## Given passage
And this is what Saul does. He finds God on the way to Damascus. And it is a dramatic encounter. Light flashes around him and he hears a voice, saying, “Saul, Saul, why do you persecute me?” “Who are you, Lord,” he asks. He clearly knows in part, but God makes it clearer – for Saul and for us. “I am Jesus, whom you are persecuting.” This, too, is a feature of life on the Way. When we experience hardship and suffering because we have crossed the street for Jesus, Jesus is with us. Finally, Saul is commissioned by Jesus. He is told to go into the city and wait till he is told what to do.

But this Acts reading contains a second conversion story, one we might miss, and that is the story of Ananias’ invitation to cross the street to follow Jesus.

Ananias, we’re told, is already a disciple of Jesus, but he encounters God anew here. He sees a vision (less dramatic than Saul’s encounter) but he is called and responds, “Here I am, Lord.” He is then commissioned, in similar language to Saul, “Get up. Go to the street named Straight and find a man of Tarsus named Saul.”

But he objects, “Lord, I have heard from many about this man, how much evil he has done to your saints in Jerusalem.” But God repeats the commission and gives Ananias the message that Saul is waiting to hear, “Go, for he is an instrument I have chosen…. He too will suffer for the sake of my name.”

## Record set
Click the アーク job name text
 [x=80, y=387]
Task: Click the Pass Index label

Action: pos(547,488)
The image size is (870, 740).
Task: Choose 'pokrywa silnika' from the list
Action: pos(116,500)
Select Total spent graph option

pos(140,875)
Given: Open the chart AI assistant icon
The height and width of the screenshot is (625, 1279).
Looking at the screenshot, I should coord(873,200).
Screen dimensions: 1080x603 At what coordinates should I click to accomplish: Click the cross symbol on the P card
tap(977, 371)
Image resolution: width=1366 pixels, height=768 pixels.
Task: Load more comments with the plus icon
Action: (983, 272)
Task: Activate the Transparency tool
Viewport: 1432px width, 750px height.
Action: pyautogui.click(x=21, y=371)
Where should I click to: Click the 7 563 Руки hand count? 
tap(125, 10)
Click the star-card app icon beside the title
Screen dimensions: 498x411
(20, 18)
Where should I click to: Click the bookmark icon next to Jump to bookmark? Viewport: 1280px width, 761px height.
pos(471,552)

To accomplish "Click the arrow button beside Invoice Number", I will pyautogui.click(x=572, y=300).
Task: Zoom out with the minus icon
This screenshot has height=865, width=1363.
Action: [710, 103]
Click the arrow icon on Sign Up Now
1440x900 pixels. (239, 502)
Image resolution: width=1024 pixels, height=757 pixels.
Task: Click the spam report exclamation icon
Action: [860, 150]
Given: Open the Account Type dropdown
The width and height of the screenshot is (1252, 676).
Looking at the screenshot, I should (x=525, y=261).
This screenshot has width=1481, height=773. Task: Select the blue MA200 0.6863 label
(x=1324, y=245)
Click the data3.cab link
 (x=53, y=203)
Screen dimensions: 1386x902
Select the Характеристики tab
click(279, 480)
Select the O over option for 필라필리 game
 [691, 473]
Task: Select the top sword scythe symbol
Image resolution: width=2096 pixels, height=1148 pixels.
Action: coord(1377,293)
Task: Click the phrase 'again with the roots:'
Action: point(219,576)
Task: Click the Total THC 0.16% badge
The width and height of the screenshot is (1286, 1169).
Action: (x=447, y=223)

## Assignment A
According to the passage on the Acts reading, why does Ananias object when he is told to go and find Saul? Answer in one to three sentences.
## Assignment B
Duplicate the stretch of the passage on the Acts reading from "And this is" through "what to do.".
The items that accompany the passage are not required for what follows.

## Task response A
Ananias objects because he has heard from many people about Saul and how much evil Saul has done to the saints in Jerusalem.

## Task response B
And this is what Saul does. He finds God on the way to Damascus. And it is a dramatic encounter. Light flashes around him and he hears a voice, saying, “Saul, Saul, why do you persecute me?” “Who are you, Lord,” he asks. He clearly knows in part, but God makes it clearer – for Saul and for us. “I am Jesus, whom you are persecuting.” This, too, is a feature of life on the Way. When we experience hardship and suffering because we have crossed the street for Jesus, Jesus is with us. Finally, Saul is commissioned by Jesus. He is told to go into the city and wait till he is told what to do.